One of the more imaginative aspects of the film from the science-fiction perspective is that Jake Paltrow avoids any cliches of survivors clawing onto the remnants of civilisation. This is a film set in a socially decayed future but it not one where society has ceased functioning – we see everybody simply trying to continue on with ordinary life in numerous ways. There are a good many nicely understated touches that show just how life has changed for ordinary people – Elle Fanning washing the dishes using sand instead of water and later cleaning the clothes on the line with an air blower. We see people begging for water on the side of the road and making threats to sell their baby just to survive. It is also a world where society has not retrogressed and technology has continued on – robots are an essential aspect of the story, while we later visit the children’s mother (Aimee Mullins) who has an unspecified spinal injury and only moves when her body is attached to a cyborg suit that walks her.

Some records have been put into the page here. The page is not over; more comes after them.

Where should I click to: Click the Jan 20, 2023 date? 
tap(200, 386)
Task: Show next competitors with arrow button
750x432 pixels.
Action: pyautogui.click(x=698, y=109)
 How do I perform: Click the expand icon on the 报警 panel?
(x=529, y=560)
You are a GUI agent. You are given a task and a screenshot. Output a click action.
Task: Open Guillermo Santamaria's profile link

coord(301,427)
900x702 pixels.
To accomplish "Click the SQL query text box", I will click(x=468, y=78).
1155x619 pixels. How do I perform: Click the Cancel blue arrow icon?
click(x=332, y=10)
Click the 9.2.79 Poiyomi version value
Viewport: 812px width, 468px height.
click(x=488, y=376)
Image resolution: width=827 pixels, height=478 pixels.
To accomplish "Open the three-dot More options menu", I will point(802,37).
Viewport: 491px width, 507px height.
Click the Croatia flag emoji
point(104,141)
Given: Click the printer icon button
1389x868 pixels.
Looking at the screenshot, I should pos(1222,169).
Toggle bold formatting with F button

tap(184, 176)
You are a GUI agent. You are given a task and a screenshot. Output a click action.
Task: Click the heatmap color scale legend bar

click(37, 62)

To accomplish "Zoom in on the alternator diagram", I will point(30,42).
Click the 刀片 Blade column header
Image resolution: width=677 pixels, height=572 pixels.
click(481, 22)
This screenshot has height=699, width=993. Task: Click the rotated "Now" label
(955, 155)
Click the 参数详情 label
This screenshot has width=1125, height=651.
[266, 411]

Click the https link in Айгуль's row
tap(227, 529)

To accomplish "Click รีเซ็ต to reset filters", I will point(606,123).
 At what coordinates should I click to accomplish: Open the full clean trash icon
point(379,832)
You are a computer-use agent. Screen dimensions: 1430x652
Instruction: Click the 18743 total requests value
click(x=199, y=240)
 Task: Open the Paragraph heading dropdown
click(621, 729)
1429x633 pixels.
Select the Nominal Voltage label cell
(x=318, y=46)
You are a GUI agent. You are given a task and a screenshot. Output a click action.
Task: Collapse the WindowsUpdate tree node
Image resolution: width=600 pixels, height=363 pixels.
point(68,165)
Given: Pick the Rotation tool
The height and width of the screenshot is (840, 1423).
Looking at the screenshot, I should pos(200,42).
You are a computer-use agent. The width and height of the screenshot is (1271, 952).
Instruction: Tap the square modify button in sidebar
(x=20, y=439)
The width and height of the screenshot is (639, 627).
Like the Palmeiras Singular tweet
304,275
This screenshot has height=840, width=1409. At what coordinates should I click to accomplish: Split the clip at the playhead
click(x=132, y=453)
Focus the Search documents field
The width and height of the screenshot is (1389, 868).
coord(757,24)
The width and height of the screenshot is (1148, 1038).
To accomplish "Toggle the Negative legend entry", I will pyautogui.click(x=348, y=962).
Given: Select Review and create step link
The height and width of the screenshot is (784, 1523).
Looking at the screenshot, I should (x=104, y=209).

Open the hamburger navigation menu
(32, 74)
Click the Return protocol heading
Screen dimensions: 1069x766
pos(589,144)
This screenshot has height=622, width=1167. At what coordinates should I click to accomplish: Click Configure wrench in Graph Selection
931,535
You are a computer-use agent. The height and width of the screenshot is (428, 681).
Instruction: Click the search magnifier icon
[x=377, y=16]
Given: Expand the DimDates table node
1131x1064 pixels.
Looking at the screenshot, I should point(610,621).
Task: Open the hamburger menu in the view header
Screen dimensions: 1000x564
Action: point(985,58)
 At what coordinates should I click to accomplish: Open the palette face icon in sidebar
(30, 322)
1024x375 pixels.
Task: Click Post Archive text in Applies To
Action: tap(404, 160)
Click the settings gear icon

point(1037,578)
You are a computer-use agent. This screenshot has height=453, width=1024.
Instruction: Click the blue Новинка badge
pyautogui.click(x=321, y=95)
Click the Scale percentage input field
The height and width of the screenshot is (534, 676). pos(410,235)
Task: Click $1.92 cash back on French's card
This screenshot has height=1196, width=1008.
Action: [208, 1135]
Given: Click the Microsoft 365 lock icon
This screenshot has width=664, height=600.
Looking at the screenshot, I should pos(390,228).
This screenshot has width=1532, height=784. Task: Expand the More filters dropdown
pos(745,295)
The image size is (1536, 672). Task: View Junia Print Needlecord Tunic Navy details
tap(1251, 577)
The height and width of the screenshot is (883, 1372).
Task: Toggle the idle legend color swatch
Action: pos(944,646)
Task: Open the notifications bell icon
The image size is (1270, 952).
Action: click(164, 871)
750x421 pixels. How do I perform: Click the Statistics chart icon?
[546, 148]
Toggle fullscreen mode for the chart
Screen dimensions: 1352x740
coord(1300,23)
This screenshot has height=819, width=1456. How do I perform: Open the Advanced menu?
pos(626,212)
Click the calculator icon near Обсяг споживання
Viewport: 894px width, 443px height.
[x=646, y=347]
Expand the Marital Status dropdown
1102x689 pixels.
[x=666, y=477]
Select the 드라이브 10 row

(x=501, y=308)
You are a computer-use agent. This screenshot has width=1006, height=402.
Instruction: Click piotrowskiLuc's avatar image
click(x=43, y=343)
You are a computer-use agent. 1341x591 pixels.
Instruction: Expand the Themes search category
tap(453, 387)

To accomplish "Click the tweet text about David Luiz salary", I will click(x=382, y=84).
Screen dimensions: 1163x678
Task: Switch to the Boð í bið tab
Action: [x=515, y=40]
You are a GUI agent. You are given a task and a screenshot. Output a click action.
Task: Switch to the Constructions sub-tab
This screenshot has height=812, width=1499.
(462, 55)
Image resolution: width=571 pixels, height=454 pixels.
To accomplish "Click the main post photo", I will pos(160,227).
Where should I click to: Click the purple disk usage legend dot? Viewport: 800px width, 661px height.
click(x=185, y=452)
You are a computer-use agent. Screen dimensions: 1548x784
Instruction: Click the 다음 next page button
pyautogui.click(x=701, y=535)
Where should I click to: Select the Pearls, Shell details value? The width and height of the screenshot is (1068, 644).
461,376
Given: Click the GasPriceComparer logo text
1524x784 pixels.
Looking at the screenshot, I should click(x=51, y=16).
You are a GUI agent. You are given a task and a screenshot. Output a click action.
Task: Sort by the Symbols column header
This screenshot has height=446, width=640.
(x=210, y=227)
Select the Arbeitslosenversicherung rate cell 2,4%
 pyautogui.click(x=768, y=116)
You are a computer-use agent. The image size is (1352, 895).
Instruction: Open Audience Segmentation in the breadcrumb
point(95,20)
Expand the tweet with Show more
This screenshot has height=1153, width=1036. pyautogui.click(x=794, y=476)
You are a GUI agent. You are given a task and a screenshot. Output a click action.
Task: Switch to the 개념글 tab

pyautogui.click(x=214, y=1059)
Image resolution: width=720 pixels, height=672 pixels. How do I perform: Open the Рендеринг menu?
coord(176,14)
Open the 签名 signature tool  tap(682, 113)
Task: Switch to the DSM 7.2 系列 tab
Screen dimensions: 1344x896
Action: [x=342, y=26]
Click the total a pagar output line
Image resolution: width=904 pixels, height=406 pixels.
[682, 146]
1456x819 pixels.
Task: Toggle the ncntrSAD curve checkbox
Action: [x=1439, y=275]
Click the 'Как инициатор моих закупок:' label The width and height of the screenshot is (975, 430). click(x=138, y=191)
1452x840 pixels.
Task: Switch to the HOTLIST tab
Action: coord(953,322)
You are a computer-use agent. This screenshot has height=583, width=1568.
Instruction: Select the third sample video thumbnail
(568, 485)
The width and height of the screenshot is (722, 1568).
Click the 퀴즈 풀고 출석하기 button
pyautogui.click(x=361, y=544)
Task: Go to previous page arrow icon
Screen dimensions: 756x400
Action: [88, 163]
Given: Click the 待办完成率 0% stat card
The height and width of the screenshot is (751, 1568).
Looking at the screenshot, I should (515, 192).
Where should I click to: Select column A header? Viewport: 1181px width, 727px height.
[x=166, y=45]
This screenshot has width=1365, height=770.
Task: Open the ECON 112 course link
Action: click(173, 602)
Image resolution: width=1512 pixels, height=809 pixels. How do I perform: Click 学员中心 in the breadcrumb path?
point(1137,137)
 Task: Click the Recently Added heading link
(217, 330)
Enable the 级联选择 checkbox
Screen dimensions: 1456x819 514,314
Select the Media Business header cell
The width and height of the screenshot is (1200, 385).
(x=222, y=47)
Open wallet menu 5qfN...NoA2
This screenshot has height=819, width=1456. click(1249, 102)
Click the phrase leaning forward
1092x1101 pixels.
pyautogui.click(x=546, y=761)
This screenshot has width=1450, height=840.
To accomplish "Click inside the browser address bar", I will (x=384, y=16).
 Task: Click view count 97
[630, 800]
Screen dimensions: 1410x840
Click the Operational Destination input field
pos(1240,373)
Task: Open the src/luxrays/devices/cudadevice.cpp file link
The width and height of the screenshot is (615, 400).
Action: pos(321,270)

Jake Paltrow has managed to bring together a top-notch cast (apart from the fact that he manages to do nothing with the talented Elle Fanning). I have never been much of a fan of Michael Shannon’s Neanderthal, emotionally-closed off glower but here you could at least say he gives the most normal performance once has seen him doing. Kodi Smit-McPhee has been a climbing young actor in films such as The Road (2009) and Let Me In (2010) and branches out as a teen, looking somewhat gangly and shy but handles his role very well. The star of the show though is the rising name of Nicholas Hoult who has passed through some unexceptional teen fare in recent years with the likes of Jack the Giant Slayer (2013), Warm Bodies (2013) but shows what he is capable of here with a showcapping performance as the charismatic and ruthless Flem Lever.
Jake Paltrow subsequently went onto co-direct the Brian De Palma documentary De Palma (2015).
(Nominee for Best Original Screenplay and Best Supporting Actor (Nicholas Hoult) at this site’s Best of 2014 Awards).